The downward sensible heat flux was stronger than the latent heat flux in this study. This is opposed to cases reported in the Yellow Sea, where latent heat flux dominates [52,53]. The difference might be caused by the fact that the Bowen ratio of seawater depended on SST. However, a turbulent flux was obtained from FNL, and the real surface turbulent heat flux during the fog episode is still unknown.

5. Summary and Conclusions

A marine fog episode near the Great Wall Station at King George Island, Antarctica, was closely monitored, and its vertical structure was recorded by radio sounding. The large-scale circulation during the episode was investigated using analysis data and the air mass backward trajectory model. The onset of the fog was early on 27 January 2017, followed by suspension late on 27 January, a reappearance late on 28 January that lasted through 29 January, and disappearance early on 30 January 2017. The main findings are summarized as follows:

(1) The sea fog episode started as a low-pressure system approached, was suspended when a high-pressure ridge invaded the area, and ended after the low-pressure system passed. Site observations that reveal the surface meteorological conditions suitable for the formation and sustenance of fog included a warm and humid surface air as well as a relatively steady wind direction. Fog tended to dissipate or was suspended when the prevailing wind direction changed from northerly to westerly.

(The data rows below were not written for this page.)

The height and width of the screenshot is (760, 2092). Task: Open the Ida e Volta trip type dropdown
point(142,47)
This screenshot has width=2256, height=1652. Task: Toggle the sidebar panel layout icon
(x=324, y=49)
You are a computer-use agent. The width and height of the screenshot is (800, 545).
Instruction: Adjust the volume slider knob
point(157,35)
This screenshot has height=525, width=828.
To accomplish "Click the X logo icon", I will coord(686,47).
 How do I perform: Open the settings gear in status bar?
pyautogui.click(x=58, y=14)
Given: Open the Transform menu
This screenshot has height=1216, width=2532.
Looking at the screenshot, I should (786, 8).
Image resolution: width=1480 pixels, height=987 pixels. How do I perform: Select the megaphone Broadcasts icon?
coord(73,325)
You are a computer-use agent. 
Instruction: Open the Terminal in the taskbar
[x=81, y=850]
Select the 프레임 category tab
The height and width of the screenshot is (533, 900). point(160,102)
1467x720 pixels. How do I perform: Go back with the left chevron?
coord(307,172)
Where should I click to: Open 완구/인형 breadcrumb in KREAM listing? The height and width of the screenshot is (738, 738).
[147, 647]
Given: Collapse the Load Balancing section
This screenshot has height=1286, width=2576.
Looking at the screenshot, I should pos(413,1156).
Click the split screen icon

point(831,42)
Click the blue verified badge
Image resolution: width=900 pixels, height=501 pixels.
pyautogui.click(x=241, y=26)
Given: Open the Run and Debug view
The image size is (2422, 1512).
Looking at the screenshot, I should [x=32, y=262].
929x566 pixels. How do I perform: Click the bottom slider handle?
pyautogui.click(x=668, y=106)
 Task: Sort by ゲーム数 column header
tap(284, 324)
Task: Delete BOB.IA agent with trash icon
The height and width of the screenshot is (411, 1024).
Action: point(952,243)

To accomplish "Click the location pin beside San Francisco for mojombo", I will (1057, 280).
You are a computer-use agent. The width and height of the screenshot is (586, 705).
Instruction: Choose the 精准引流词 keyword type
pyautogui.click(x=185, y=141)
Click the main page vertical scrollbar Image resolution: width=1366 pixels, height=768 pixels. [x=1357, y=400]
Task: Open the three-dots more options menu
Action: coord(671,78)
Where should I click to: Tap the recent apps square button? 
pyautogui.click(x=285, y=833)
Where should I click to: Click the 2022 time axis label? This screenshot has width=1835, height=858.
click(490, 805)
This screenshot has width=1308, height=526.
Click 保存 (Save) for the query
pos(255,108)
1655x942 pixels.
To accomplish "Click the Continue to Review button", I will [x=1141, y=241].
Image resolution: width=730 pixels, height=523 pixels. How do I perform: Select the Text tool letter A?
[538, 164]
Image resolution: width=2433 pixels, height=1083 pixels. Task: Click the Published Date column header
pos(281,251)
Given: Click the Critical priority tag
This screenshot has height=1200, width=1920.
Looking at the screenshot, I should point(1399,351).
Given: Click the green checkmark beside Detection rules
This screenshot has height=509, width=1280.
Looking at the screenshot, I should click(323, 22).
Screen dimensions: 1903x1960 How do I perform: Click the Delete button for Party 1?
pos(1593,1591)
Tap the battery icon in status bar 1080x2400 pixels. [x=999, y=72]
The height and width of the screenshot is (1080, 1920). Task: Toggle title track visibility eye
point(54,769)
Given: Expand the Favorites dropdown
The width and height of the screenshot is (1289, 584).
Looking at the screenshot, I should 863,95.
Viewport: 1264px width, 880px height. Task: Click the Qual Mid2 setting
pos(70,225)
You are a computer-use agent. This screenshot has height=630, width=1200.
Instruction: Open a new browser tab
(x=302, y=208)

(2) The warm and humid air was advected by northwesterly winds induced by the low-pressure system. The advected air was cooled and moistened near the sea of the Drake Passage in the southern Pacific Ocean. Because of the warm advection process, the air was warmer than the sea surface and caused a stable stratification within the fog layer. The optimum temperature difference between air and sea for the fog near the Antarctic region might vary between 1–2 °C.

(3) In the initial stage of the fog, there were significant convergences for heat and water vapor fluxes in the layer from 950 to 700 hPa, and weak divergences appeared underneath this layer. Meanwhile, the surface latent and sensible heat fluxes were both downward. The downward sensible and latent heat fluxes can offset the heating effect due to the convergent large-scale circulation, which might be a benefit for the maintenance of sea fog.